Diante dos fatos ocorridos ao longo dos últimos meses, segundo especialistas, as condições vividas por diversas nações africanas traduziram-se em um mau ano para o continente.
Por Redação, com Sputnik Brasil - do Rio de Janeiro
O continente africano tem passando por transformações significativas ao longo dos últimos anos, refletindo uma dinâmica global de mudanças rápidas nas relações internacionais. A agência russa de notícias Sputnik ouviu especialistas sobre os fatos que marcaram o continente, ao longo de 2023.

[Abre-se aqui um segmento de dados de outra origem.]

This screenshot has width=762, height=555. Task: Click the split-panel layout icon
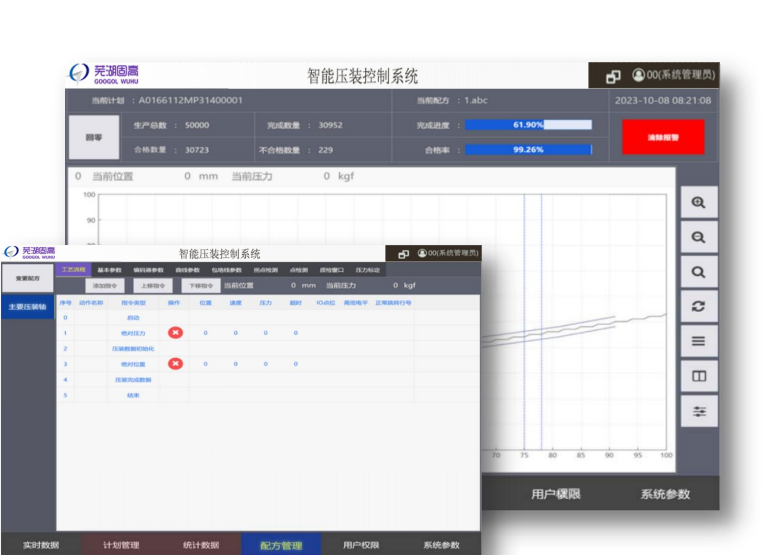pos(698,377)
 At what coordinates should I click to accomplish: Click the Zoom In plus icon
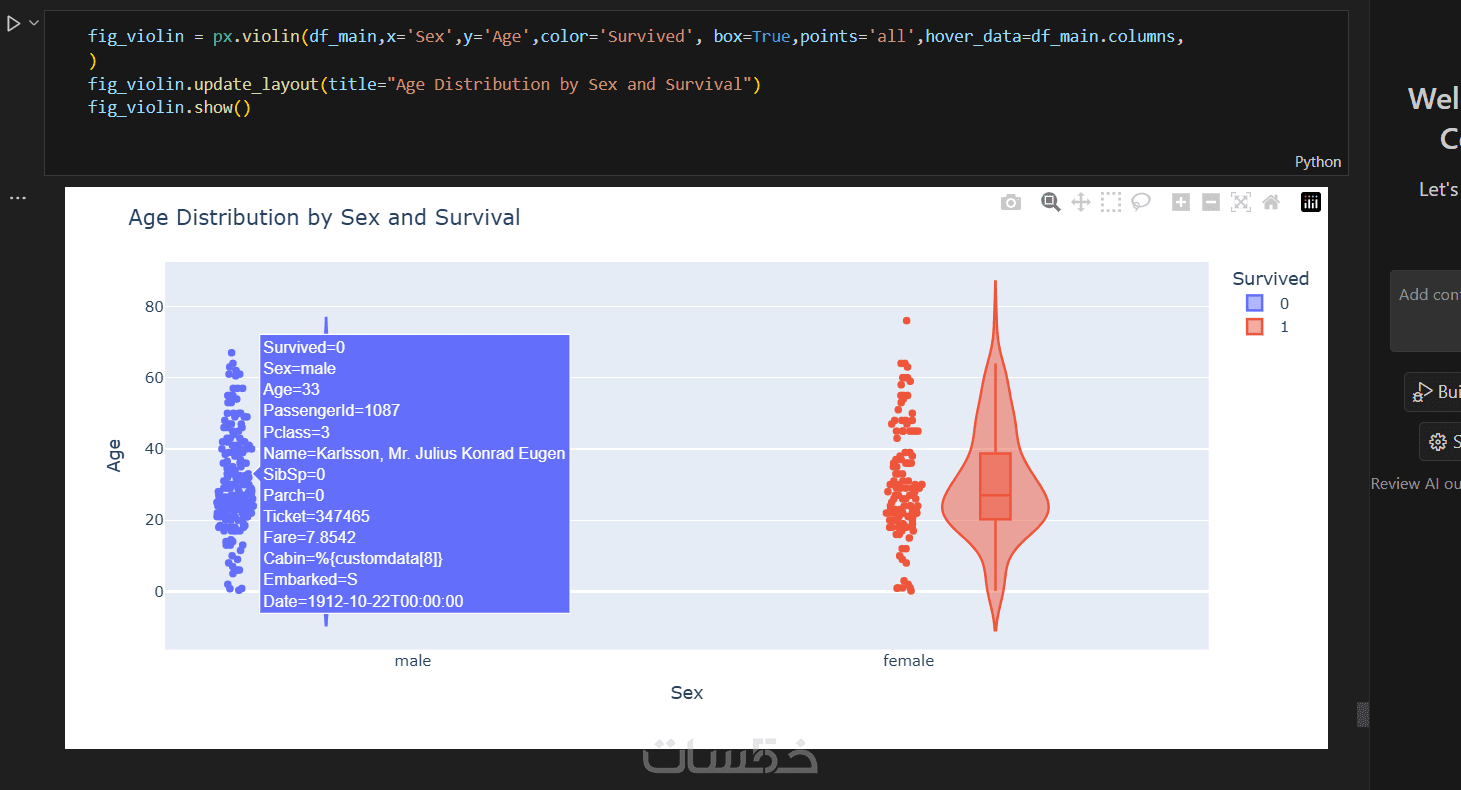click(x=1181, y=202)
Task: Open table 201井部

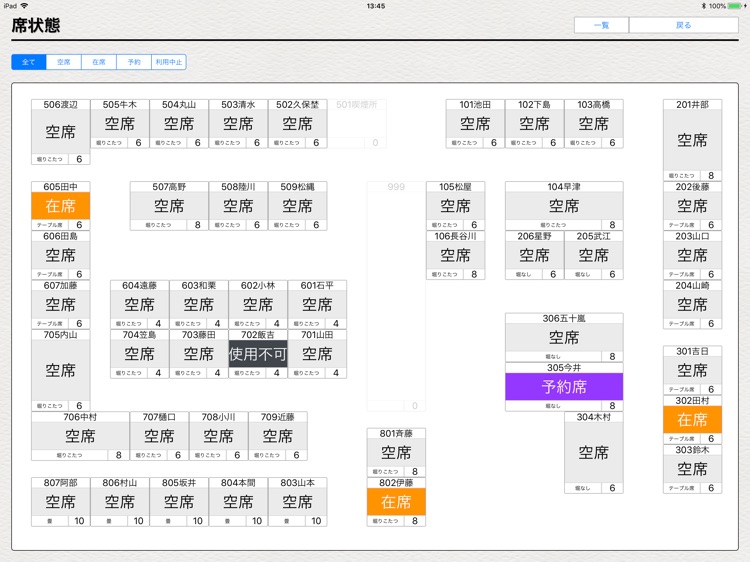Action: (x=692, y=140)
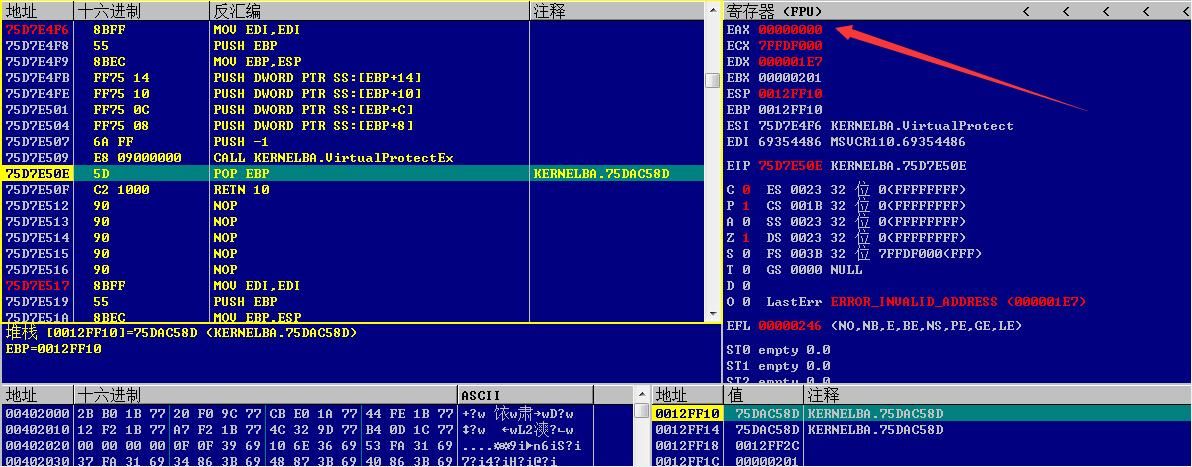The height and width of the screenshot is (467, 1192).
Task: Click the disassembly pane scrollbar thumb
Action: coord(712,81)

Luccas Gissoni, doutorando em economia política mundial da Universidade Federal do ABC, destacou o impacto do rompimento do Níger com a França como um dos pontos mais marcantes deste ano. Gissoni, ao abordar a questão, contextualizou o rompimento à luz do neocolonialismo, uma dinâmica que persiste mesmo após a descolonização formal.
Colonialismo
Gissoni explicou que o neocolonialismo representa um recuo do colonialismo para uma relação que não é de dominação formal, mas que mantém a exploração econômica das antigas potências colonizadoras sobre as nações africanas.
—Esse rompimento é, sim, um marco. A gente fala muito utilizando a categoria do neocolonialismo, que é apoiada pelo Kwame Nkrumah, que foi o primeiro presidente de Gana, exatamente para descrever essa situação em que após a descolonização, a independência e a libertação nacional dos países africanos, aquela relação de tipo colonial, uma relação similar à que tinha na época de colonização, ela é realizada pelas antigas potências colonizadoras através de amarras um pouco mais soltas, sem relação colonial propriamente dita, embora consigam manter o seu objetivo de explorar os povos africanos e as outras nações colonizadas — destacou Gissoni.
Narrativa
Ainda à Sputnik Brasil, a professora Patrícia Teixeira, especialista em História da África, expôs uma perspectiva crítica sobre o panorama atual do continente africano. Ela expressou preocupações significativas sobre as condições vividas por diversas nações africanas, sublinhando que não foi um bom ano para o continente.
Um dos principais pontos abordados pela professora foi a persistência de conflitos militares e tragédias humanitárias, com destaque para a situação em Moçambique, especialmente na região norte do país, onde o conflito em Cabo Delgado continua. Teixeira desafiou a narrativa interna que rotula a crise como um mero conflito religioso ou regional, revelando que a verdadeira motivação é a exploração de recursos naturais por multinacionais.
Tragédias
— O que perpassa esse conflito é a questão das multinacionais que estão explorando o ouro, o rubi e o gás natural. Então, infelizmente, até um comentário que se faz na área de estudos africanos é que quando se descobre riquezas na África, coitado do povo que mora sob, em cima ou ao lado dessas riquezas — detalhou.
A pesquisadora ressaltou a natureza predatória das relações com a África, intensificada no contexto pós-covid-19, e mencionou a visão do Papa Francisco de uma "terceira guerra mundial aos pedaços" ao observar os conflitos que assolam o continente. Além disso, Teixeira destacou a continuidade dos conflitos no Congo e na República Centro-Africana, lamentando o total silenciamento ou a superficialidade na cobertura dessas tragédias humanitárias.